L’autre partie de la solution, c’est de « lisser » la demande en hiver, pour éviter de trop forts pics de consommations, puisque c’est précisément le moment où l’on a recours au gaz en appoint d’autres sources d’énergie. Sans pics de consommation, l’approvisionnement en électricité sera moins sous tension et le soir par exemple, le nucléaire – même affaibli – et l’éolien pourraient suffire. Maria-Eugenia Sanin évoque à ce titre la « planification » pour cet hiver, « d’horaires décalés » dans l’industrie : « Il va falloir parler avec le secteur industriel pour déplacer les heures de production.

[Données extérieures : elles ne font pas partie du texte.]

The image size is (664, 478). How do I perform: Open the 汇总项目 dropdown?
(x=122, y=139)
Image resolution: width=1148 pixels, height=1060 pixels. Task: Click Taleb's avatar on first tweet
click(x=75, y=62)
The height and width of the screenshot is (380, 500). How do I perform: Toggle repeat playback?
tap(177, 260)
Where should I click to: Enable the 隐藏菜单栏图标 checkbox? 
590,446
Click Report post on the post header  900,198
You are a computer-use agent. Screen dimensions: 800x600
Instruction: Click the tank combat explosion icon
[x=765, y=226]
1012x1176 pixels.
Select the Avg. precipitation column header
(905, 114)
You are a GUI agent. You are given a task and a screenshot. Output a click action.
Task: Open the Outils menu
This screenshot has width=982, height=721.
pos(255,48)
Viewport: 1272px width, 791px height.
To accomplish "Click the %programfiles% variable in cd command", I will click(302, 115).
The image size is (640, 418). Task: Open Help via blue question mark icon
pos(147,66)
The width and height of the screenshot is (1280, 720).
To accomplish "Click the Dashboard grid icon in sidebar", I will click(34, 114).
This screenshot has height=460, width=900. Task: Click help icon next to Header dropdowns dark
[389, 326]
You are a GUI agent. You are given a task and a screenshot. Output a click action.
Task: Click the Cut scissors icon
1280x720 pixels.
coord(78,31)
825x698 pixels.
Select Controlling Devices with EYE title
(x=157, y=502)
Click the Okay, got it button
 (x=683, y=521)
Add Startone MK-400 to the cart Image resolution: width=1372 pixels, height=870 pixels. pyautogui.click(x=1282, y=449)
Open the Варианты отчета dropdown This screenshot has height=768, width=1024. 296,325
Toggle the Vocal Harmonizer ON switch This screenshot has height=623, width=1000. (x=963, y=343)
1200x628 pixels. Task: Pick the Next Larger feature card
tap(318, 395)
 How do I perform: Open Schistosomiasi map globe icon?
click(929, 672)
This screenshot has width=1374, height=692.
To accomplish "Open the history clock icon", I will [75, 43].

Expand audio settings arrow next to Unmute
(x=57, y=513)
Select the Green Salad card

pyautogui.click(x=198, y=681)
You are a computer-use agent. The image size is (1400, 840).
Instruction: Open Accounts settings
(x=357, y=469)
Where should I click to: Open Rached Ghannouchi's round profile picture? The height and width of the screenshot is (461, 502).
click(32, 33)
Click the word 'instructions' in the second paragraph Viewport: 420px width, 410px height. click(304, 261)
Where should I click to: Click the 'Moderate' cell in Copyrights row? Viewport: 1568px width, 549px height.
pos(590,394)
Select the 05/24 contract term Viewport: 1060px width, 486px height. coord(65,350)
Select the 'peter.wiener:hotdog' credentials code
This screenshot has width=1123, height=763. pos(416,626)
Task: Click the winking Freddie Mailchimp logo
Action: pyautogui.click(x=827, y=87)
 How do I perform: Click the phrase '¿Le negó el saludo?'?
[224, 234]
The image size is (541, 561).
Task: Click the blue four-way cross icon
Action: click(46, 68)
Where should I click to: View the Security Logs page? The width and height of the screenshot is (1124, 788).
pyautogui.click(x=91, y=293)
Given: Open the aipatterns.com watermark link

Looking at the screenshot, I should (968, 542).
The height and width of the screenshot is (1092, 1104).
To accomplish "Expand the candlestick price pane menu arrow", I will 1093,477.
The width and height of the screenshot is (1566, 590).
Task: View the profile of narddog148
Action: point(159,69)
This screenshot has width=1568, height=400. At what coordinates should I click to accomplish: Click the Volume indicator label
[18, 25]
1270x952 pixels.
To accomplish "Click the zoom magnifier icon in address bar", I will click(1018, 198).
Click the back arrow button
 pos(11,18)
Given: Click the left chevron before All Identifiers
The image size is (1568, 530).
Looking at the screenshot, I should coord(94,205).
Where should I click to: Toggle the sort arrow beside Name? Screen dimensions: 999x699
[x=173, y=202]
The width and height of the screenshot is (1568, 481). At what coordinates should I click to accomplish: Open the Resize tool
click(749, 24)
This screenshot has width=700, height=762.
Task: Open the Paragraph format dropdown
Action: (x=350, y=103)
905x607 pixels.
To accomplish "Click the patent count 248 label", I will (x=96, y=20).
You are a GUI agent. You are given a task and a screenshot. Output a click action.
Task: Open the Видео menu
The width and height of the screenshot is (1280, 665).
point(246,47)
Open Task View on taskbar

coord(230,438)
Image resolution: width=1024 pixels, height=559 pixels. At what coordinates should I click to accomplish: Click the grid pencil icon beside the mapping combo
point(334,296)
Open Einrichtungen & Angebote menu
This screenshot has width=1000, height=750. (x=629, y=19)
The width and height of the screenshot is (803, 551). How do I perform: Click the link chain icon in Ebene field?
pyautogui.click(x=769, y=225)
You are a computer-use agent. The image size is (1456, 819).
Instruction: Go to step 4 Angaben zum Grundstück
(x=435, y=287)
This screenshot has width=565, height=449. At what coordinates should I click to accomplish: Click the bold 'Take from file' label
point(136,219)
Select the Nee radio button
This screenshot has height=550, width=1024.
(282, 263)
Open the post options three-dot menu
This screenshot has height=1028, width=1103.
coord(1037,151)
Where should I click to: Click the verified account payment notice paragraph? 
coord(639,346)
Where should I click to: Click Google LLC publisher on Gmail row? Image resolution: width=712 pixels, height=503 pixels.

Dans la nuit, l’éolien et le nucléaire peuvent suffire et on pourrait se passer du gaz s’il n’y a plus d’heures de pointe. Cela veut dire aussi décaler les horaires, même si ce n’est pas obligatoirement travailler de nuit, on parle de pics qui durent quelques heures. Sur une même région [c’est-à-dire un marché interconnecté, ndlr], on peut dire le nord commence à 7h et le sud à 9h, cela peut suffire. » L’économiste reconnaît la difficulté de demander à des travailleurs d’aménager leurs horaires, tout comme l’effet inflationniste pour les coûts des entreprises de devoir compenser ces changements au niveau salarial. Cela suppose aussi un effort de planification pour l’administration : « Il faudrait que l’Ademe, RTE et Bercy se mettent autour d’une table pour voir secteur par secteur, zone par zone, comment on peut lisser les pics de consommation, mais on a des modèles qui arrivent à prédire assez bien comment la demande va se comporter. »

Des « coupures programmées » cet hiver ?

Le problème, c’est que si ce genre d’effort, de sobriété, d’efficacité énergétique, ou de lissage de la consommation n’est pas fait, il ne restera que la solution des « coupures programmées » : « On dit par exemple ‘X quartiers sont coupés le vendredi soir à telle heure, alors les gens se préparent, chargent leurs ordinateurs et sortent les cartes pour jouer. » Mais c’est une solution « de dernier recours », qui aurait un coût économique important, notamment pour la restauration, puisque les pics de consommation « coïncident avec les périodes où les restaurants sont ouverts. »

Un scénario qui rappelle étrangement le premier confinement de mars 2020, où l’économie – et en particulier la restauration ou l’événementiel – avait payé le prix d’une solution de dernier ressort, qui supposait aussi des contraintes élevées pour les ménages en termes de confort. « À l’heure actuelle, c’est difficile de poser un diagnostic tranché sur l’éventualité de ce scénario », rappelle bien Maria-Eugenia Sanin, « mais on ne cache pas le soleil avec un doigt », ou des tensions sur le marché de l’énergie avec des promesses qu’il « n’y a aucun risque de coupure », comme l’avait dit Emmanuel Macron en juin dernier.